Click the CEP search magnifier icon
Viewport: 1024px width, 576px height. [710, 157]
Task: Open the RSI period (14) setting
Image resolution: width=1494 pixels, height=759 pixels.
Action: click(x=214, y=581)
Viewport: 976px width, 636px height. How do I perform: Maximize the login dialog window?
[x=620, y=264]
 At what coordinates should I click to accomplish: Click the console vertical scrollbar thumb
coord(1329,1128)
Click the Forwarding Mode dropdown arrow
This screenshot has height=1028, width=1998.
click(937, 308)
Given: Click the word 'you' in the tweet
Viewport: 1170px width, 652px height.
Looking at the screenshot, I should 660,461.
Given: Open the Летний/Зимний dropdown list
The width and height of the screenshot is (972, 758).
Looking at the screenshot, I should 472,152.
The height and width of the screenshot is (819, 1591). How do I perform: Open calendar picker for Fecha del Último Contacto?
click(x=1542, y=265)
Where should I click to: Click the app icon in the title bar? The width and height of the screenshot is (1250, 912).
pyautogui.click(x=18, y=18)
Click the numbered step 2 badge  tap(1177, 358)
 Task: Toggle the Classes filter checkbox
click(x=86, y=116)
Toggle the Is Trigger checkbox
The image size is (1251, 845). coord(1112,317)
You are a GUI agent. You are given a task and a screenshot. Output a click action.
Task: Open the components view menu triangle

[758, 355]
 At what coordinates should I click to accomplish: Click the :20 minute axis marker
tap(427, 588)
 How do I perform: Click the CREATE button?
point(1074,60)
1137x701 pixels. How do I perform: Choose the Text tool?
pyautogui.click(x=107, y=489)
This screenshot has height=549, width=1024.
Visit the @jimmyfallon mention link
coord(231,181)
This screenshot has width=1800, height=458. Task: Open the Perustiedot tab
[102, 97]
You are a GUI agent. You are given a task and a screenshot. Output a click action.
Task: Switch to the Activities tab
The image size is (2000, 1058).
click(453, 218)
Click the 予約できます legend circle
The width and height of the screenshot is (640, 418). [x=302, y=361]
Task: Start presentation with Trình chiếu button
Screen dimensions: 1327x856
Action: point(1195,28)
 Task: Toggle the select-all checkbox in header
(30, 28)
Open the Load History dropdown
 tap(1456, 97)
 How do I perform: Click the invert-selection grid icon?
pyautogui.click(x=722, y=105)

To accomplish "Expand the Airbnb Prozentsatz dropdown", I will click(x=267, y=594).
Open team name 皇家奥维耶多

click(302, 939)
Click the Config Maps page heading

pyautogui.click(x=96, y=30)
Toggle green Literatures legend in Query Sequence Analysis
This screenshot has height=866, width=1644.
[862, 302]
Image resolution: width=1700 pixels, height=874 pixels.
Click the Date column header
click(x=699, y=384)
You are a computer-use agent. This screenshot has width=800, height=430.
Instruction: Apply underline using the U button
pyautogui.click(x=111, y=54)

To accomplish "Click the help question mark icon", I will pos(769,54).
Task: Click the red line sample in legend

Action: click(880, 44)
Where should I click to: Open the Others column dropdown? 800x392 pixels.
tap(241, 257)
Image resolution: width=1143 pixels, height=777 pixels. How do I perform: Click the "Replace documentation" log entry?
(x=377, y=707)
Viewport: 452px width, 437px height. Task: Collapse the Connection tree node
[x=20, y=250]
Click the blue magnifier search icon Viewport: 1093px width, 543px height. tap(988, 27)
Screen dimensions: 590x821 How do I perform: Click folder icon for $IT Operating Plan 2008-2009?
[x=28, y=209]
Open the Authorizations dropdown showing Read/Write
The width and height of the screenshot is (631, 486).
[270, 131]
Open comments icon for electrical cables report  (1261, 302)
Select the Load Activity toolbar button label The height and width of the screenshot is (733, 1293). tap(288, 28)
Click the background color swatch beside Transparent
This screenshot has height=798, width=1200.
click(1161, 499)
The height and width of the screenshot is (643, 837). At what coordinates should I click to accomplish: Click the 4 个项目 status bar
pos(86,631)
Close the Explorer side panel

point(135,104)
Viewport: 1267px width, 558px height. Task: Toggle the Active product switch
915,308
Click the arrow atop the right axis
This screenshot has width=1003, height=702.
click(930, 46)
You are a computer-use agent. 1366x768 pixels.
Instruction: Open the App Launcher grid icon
+ + + + + + +
Since only the total is wanted, work out how many lines of the data above contain "computer" and state it alone.

2